Robyn Potter: Magento 2.2.2 and online shipping
Robyn Potter, Head of Accounts at Temando, opened the meeting by discussing the changing nature of consumer behaviours, and how the Magento 2.2.2 platform can help businesses meet their ever-growing demands. Research uncovered that consumers demand greater online shipping choice; indeed, research shows that 54% of respondents believe the cost of shipping is too high, with 39% of consumers abandoning their baskets due to the unavailability of free shipping. In the UK, we’re spoilt for choice, so it is imperative your business gives the consumer what they want; otherwise, your customers will look for better shopping and shipping experiences elsewhere. Can your business afford to lose almost two fifths of your customers?
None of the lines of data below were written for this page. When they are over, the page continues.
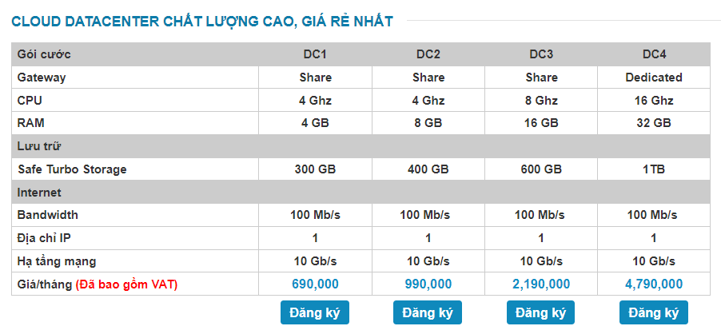
Task: Select the DC2 column header
Action: click(428, 54)
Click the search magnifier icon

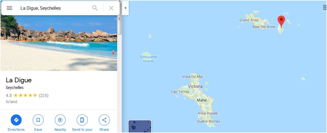[x=95, y=8]
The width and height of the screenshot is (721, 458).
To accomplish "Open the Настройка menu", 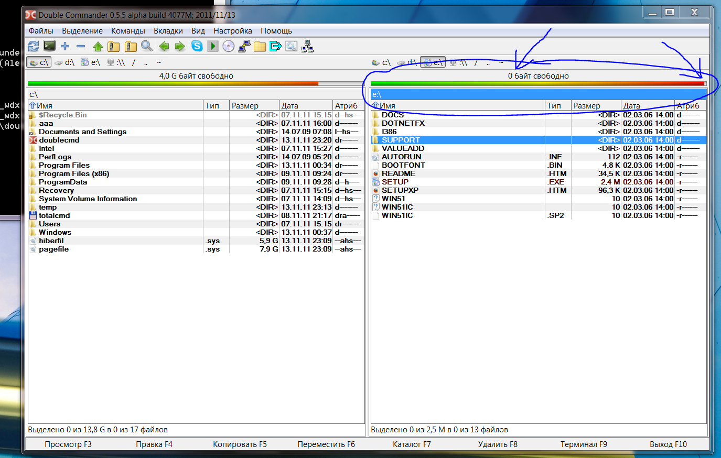I will pyautogui.click(x=232, y=31).
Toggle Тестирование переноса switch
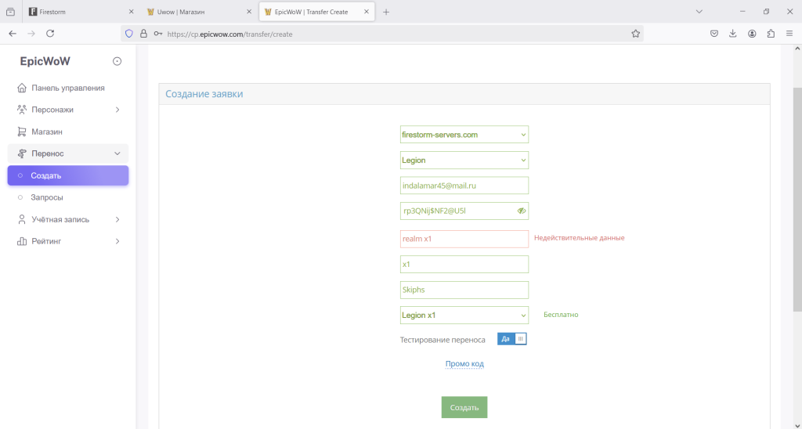 click(x=513, y=339)
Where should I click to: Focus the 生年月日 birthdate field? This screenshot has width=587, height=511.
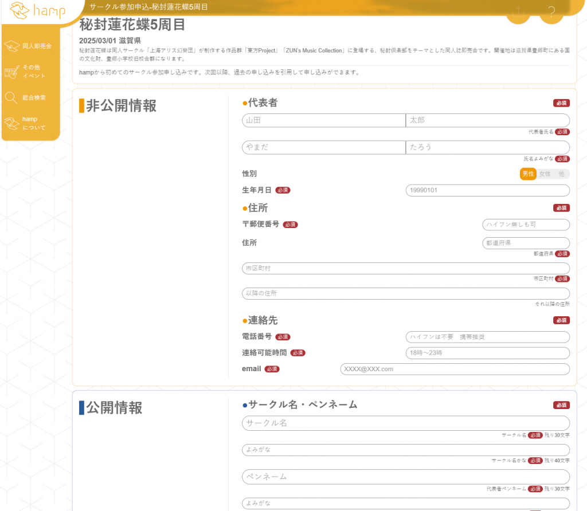tap(487, 190)
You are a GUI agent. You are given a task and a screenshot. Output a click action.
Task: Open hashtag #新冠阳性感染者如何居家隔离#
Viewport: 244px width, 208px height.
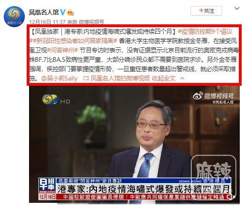pos(73,41)
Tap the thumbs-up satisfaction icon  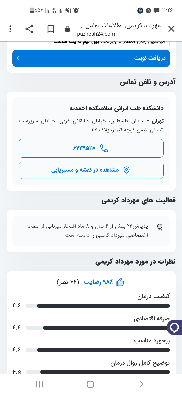pyautogui.click(x=120, y=282)
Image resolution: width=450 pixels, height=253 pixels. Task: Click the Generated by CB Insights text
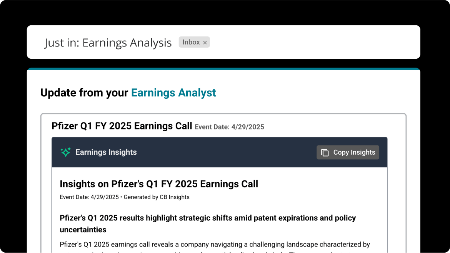click(155, 197)
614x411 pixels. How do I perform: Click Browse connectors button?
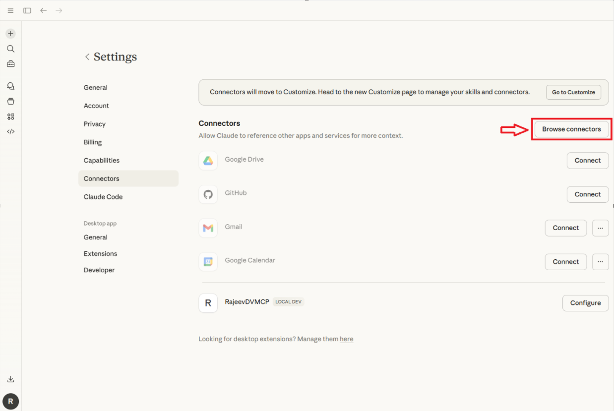[571, 129]
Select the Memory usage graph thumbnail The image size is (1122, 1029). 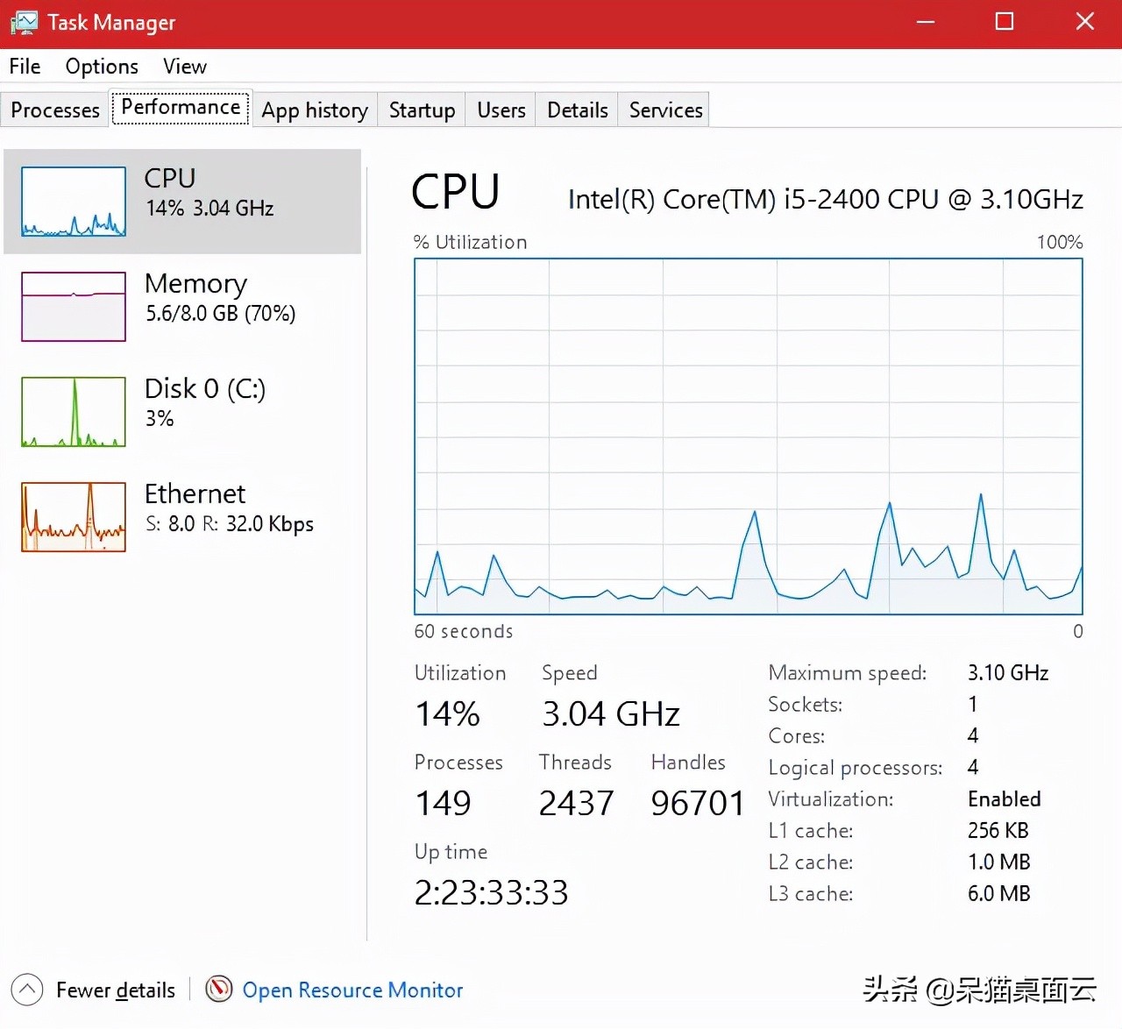74,307
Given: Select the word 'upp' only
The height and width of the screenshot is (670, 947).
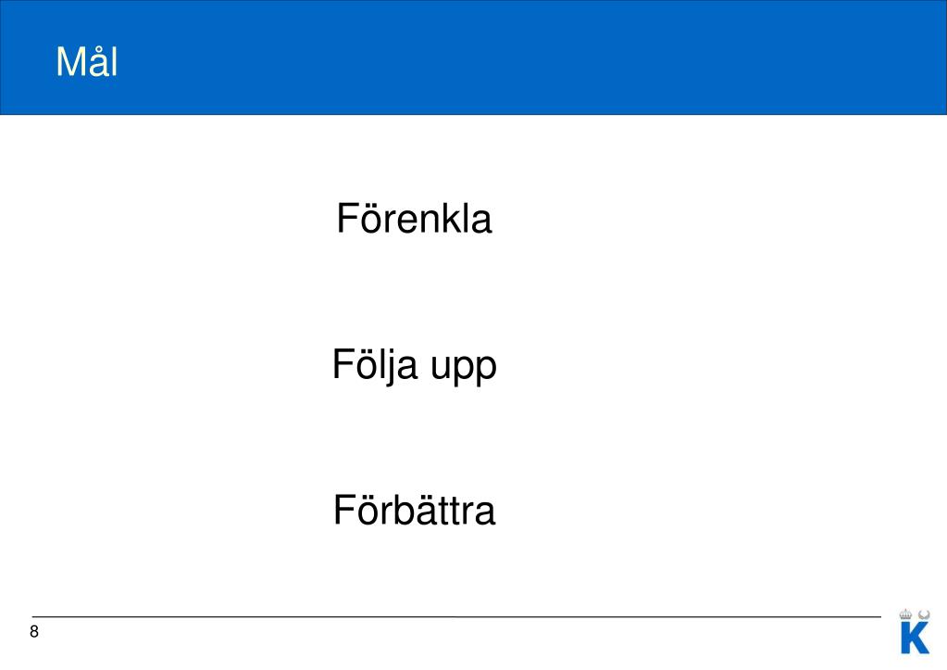Looking at the screenshot, I should [464, 368].
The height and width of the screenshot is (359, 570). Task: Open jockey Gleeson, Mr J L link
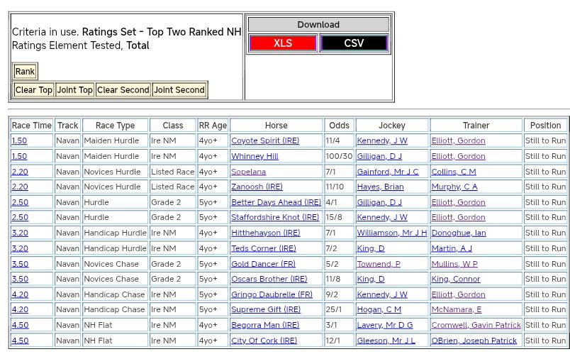[x=386, y=341]
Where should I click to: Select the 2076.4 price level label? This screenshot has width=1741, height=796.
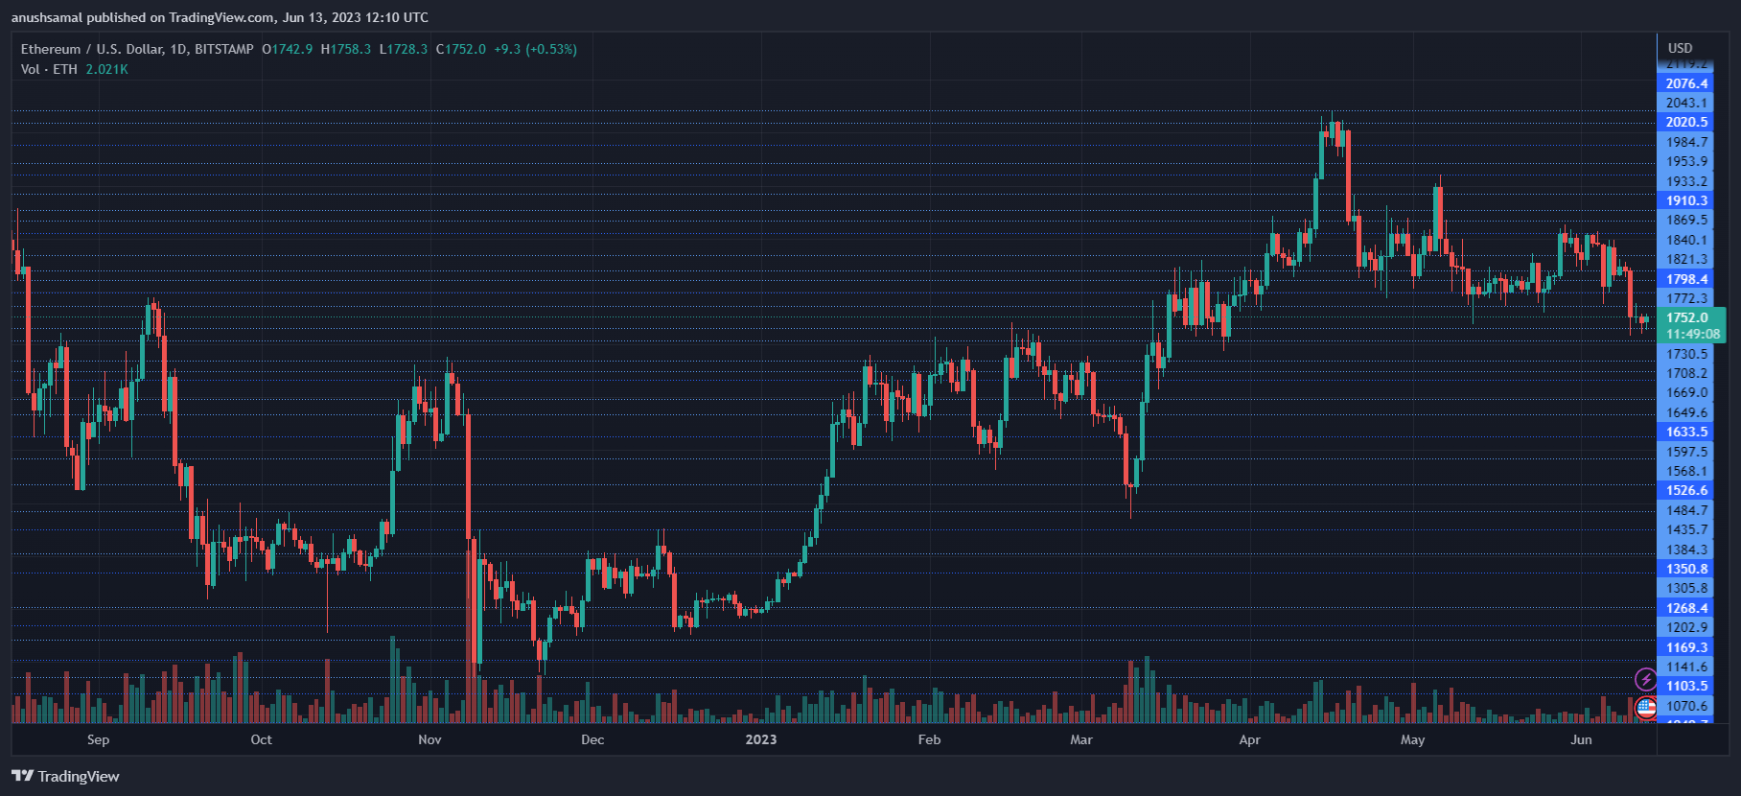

Robyn doesn’t think so.
But that’s where Magento comes into play… Robyn explained the Magento 2.2.2 platform can offer your business an intelligent, multi-carrier solution to turn shipping and fulfilment into a lucrative machine, giving you the opportunity to connect effortlessly with global carriers and provide your consumers the service they expect which, in turn, increases cart conversion and revenue. So, you end up with a win-win situation; your customers are happy, and your business will reap the rewards!
Yousef Cisco: Harvey Nichols and Headless Commerce
Following a short networking opportunity to (undoubtedly) discuss nothing but the exciting world of Magento Commerce, Yousef Cisco, Harvey Nichols’ front-end lead, presented a specific brand example of Headless Magento implementation. Harvey Nichols customers enjoy a seamless, enjoyable in-store experience, reinforced by fantastic support and stylish displays - Harvey Nichols wanted to take this further and provide this experience to their customers in an online environment. Yousef shared insight into how the Magento 1.13 platform was employed to build a scalable cloud hosted solution across three Harvey Nichols websites. Using the partially headless Magento platform, Harvey Nichols was able to create a bespoke boutique online store, which provided their customers with a significantly larger marketplace inventory and a better customer journey and experience.
Naji El-Arifi: Zero UI and future retail technologies
Last, but not least, Naji El-Arifi introduced the audience to SLAM; Salmon’s process of pushing both ourselves and our clients forward by keeping us as close as possible to the bleeding edge of technology breakthroughs. Naji and the SLAM team recently attended the 2018 CES event in Las Vegas, where technological breakthroughs and next-generation innovations are demonstrated to those who, like Naji, thrive on future technological innovations. So, it’s safe to say he knows a lot about how Zero UI will shape the future of retail.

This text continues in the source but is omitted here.